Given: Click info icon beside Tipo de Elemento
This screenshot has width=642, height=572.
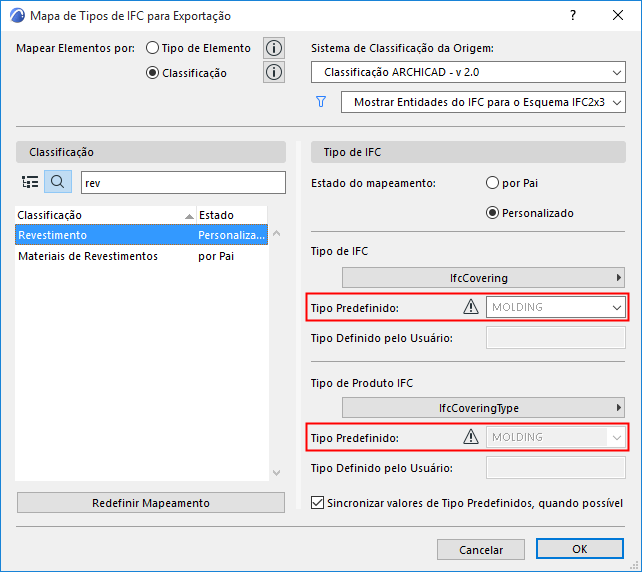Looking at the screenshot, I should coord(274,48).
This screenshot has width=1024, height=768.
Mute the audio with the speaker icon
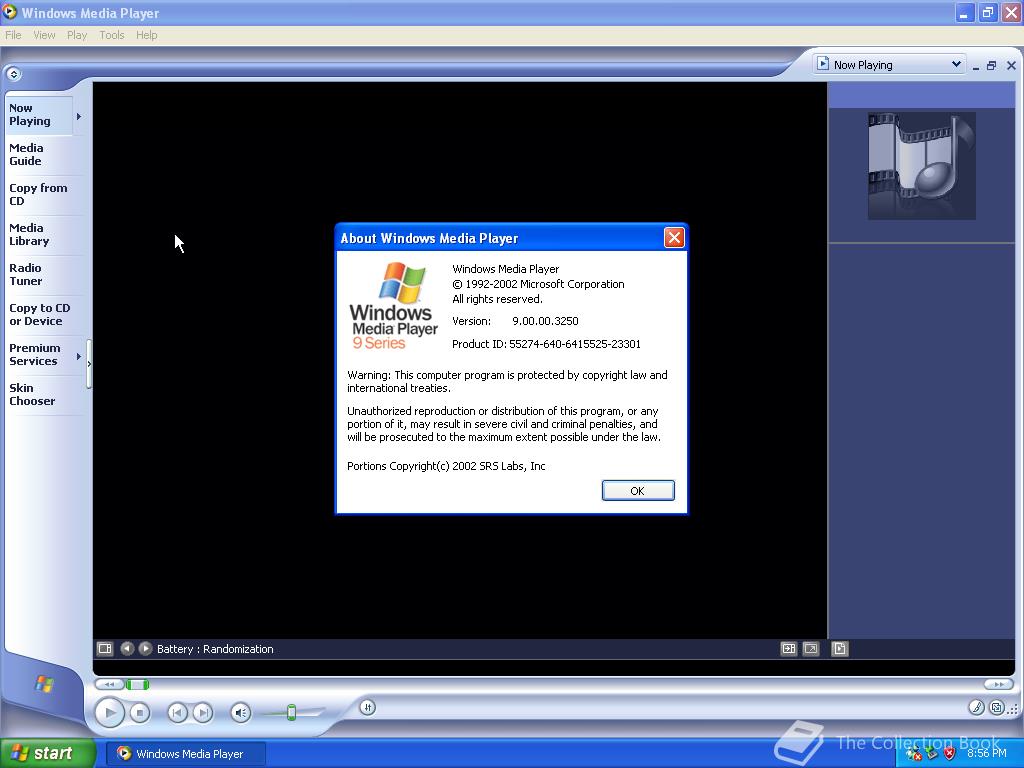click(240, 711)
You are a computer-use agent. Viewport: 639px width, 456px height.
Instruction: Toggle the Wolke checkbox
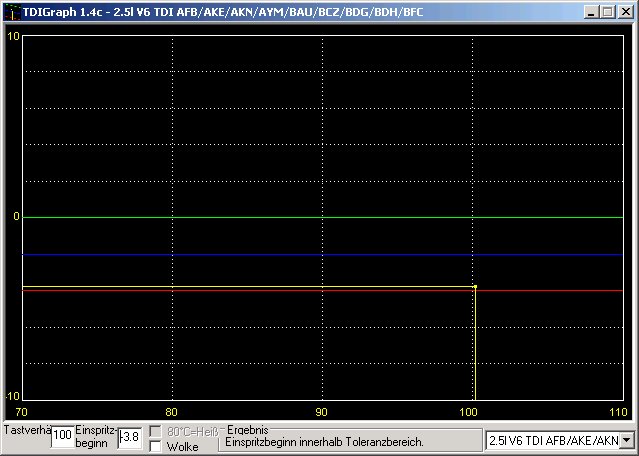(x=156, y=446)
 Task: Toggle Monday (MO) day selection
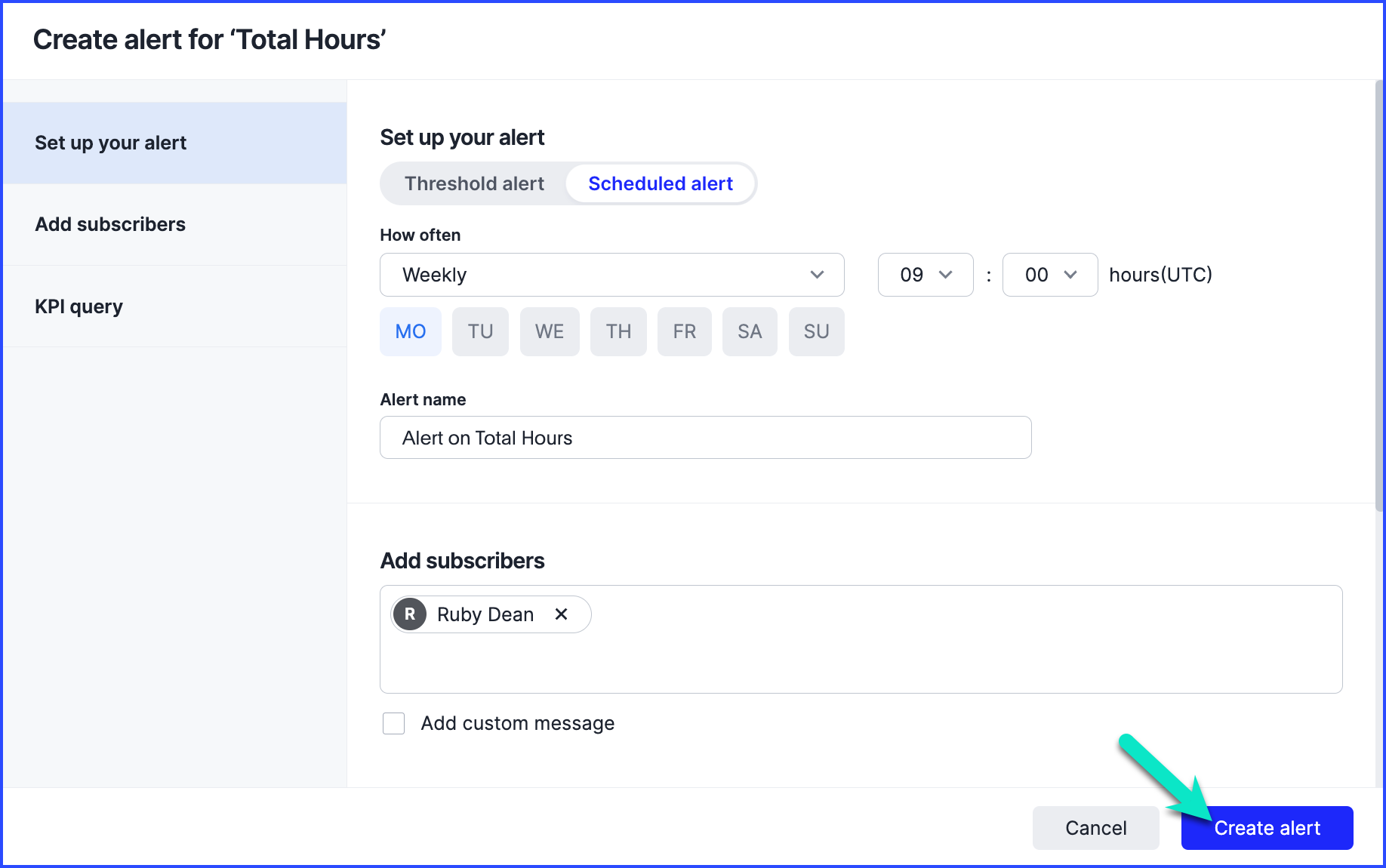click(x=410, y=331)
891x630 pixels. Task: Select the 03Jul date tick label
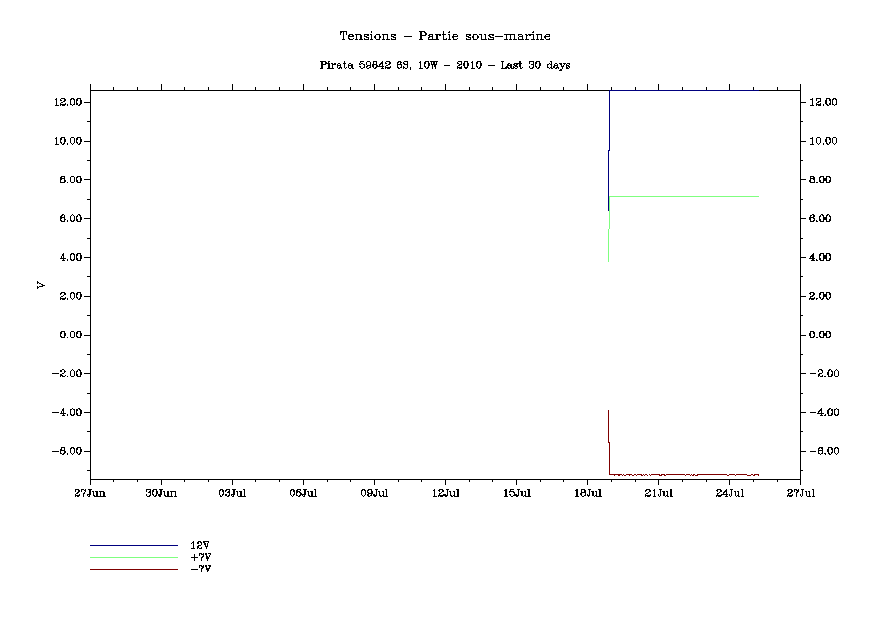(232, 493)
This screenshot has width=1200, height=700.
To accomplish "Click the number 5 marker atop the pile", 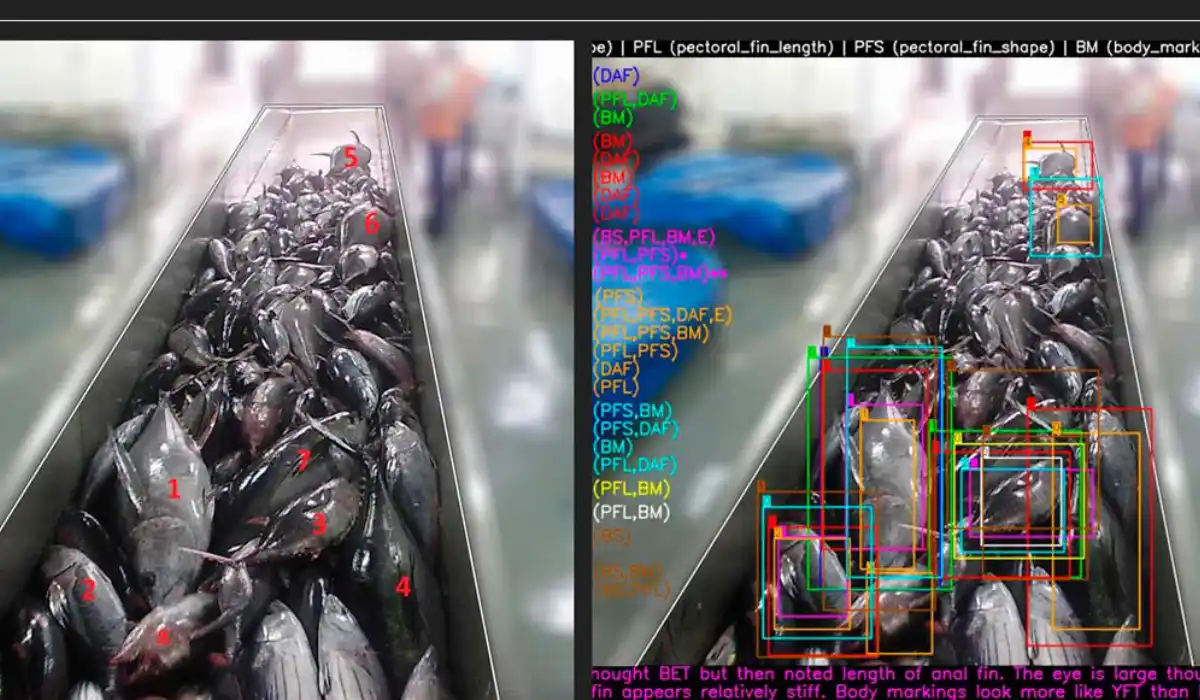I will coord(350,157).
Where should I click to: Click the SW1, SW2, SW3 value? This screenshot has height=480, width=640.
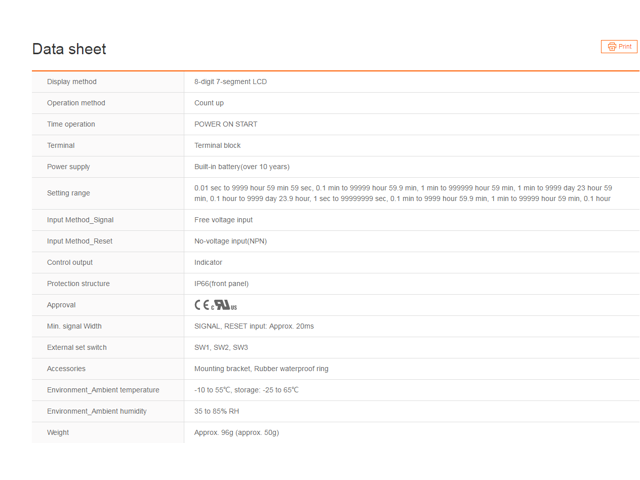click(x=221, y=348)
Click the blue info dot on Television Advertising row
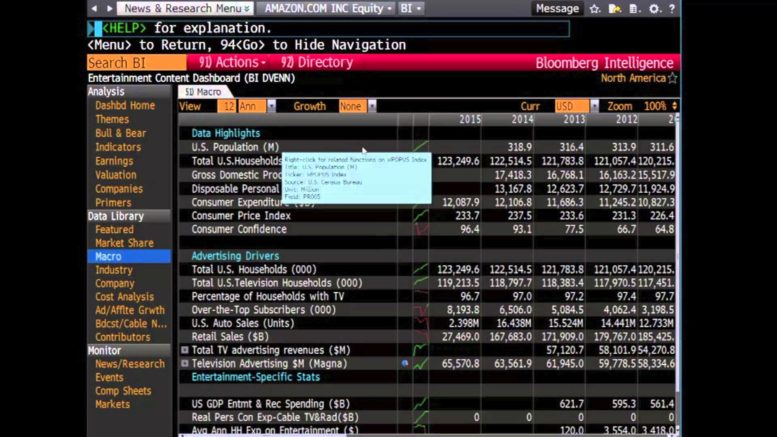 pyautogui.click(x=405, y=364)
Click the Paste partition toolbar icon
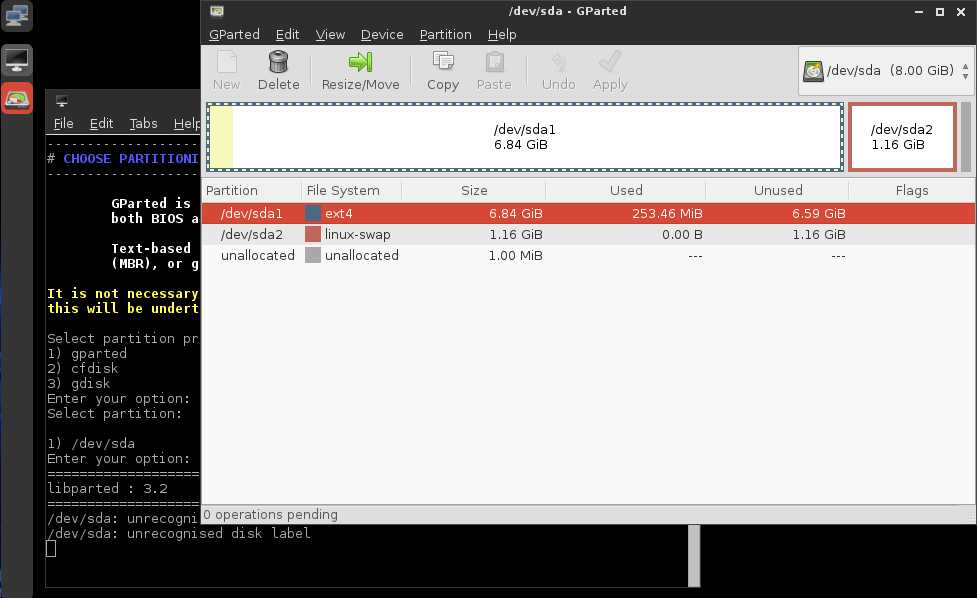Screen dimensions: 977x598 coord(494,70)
*****
WHAT THE TASK REQUIRES:
What do the lines above say from the line containing "Where should I" through the last line? Quote them exactly, both ends included, and leave out the pictures.

ANSWER SECTION:
Where should I click to: Click the SW1, SW2, SW3 value? This screenshot has height=480, width=640.
click(x=221, y=348)
Click the blue info dot on Television Advertising row
 pyautogui.click(x=405, y=364)
Click the Paste partition toolbar icon
Screen dimensions: 977x598 coord(494,70)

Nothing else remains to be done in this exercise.